▶ [Aim of the task]:
Wherever the string "sidebar" appears in a line of the listing below, report that line.

▶ [Records]:
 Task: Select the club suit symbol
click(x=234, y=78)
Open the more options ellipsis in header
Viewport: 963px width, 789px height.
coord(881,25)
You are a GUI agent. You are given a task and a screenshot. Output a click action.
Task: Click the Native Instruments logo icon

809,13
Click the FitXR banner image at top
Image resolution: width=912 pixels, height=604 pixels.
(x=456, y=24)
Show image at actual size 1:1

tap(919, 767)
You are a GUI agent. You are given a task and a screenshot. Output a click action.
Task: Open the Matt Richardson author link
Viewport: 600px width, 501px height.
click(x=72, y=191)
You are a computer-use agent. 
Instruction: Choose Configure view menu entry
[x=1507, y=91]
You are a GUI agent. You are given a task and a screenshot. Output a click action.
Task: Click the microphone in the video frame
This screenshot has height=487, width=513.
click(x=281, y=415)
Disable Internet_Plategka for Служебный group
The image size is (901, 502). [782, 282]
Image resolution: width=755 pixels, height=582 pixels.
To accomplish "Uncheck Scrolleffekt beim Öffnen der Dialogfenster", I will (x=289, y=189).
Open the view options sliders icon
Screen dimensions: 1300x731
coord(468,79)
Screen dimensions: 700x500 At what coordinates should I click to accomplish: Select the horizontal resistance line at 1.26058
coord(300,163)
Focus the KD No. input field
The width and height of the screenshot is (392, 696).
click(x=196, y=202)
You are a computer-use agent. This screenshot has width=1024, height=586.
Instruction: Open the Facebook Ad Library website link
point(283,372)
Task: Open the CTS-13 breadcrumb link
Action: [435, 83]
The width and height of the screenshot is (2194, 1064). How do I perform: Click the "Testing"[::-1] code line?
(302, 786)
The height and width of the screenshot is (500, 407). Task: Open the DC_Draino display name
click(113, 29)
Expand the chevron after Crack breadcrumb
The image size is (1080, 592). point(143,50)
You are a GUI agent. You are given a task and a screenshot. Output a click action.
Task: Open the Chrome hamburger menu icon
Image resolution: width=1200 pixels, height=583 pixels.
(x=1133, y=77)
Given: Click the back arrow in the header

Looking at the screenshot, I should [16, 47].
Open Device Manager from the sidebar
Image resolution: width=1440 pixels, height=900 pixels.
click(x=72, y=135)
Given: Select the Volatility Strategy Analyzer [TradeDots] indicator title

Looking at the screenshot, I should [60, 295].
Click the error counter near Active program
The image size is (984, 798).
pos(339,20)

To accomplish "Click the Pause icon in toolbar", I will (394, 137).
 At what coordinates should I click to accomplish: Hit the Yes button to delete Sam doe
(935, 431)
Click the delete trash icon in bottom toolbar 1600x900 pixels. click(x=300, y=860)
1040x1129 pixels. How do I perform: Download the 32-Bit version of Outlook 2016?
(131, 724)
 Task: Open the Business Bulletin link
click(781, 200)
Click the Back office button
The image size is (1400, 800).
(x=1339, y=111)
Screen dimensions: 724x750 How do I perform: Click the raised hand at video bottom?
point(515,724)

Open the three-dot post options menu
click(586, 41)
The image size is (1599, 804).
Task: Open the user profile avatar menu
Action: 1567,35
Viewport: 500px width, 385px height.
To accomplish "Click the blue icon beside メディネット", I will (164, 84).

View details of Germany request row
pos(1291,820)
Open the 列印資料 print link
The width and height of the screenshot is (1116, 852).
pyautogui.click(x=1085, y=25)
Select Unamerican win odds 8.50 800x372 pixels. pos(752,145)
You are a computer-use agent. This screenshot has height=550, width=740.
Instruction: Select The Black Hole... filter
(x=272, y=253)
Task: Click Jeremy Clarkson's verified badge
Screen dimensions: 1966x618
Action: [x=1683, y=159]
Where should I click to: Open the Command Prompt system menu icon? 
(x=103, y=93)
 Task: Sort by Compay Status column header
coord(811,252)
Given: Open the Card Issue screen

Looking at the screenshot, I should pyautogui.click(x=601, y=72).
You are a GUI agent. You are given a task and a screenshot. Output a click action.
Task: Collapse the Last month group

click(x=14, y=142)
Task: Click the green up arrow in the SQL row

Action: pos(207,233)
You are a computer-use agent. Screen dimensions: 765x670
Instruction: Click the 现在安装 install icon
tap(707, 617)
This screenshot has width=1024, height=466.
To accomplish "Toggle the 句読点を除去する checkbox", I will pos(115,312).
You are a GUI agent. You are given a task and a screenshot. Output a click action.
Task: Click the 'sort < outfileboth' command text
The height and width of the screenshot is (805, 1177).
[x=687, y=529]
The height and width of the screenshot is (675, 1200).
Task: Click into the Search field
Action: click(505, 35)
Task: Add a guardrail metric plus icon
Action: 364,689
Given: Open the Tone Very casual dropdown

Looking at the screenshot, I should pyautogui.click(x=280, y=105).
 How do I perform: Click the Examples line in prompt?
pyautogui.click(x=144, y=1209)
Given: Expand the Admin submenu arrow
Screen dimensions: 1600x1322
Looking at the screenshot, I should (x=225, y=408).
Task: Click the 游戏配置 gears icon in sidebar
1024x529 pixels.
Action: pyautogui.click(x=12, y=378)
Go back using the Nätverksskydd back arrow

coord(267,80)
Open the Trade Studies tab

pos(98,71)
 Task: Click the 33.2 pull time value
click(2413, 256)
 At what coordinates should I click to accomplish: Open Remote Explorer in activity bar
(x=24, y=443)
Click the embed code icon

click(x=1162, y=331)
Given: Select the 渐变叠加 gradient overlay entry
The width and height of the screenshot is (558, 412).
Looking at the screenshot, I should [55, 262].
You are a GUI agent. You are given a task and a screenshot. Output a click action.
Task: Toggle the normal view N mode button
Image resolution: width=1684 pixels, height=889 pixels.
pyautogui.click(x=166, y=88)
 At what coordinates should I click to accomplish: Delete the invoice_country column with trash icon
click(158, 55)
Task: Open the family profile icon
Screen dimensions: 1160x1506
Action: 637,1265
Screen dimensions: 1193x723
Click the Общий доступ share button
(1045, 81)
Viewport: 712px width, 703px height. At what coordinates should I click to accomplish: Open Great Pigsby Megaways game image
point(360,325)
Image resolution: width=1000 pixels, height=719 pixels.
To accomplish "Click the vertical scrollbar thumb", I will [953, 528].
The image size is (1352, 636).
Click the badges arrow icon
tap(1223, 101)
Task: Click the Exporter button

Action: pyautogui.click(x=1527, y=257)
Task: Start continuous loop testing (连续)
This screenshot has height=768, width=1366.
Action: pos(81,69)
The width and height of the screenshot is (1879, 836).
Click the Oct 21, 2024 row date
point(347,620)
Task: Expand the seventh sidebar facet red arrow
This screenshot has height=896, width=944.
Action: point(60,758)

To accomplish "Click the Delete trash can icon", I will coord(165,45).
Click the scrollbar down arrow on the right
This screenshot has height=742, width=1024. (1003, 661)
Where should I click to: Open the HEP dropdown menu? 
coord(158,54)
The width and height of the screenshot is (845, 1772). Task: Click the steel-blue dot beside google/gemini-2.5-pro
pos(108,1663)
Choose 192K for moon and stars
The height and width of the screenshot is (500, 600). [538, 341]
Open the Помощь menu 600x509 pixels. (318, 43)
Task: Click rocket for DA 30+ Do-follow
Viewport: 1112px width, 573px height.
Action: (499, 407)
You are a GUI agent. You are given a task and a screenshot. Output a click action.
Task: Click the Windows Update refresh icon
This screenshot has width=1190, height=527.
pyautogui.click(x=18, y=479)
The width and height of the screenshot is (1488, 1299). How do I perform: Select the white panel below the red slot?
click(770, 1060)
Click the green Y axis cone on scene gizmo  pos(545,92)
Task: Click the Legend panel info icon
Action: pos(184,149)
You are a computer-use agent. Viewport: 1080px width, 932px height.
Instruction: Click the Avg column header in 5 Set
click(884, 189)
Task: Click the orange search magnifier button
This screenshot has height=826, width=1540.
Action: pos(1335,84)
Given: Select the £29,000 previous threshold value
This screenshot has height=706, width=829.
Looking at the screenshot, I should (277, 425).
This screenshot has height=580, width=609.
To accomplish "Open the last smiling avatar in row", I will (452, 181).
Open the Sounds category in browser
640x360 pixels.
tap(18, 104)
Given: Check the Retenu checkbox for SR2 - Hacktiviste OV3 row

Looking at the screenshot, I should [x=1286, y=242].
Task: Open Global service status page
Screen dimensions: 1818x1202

▶ [Finished exercise]:
Open Device Manager from the sidebar
Task: Click the 游戏配置 gears icon in sidebar
Task: Expand the seventh sidebar facet red arrow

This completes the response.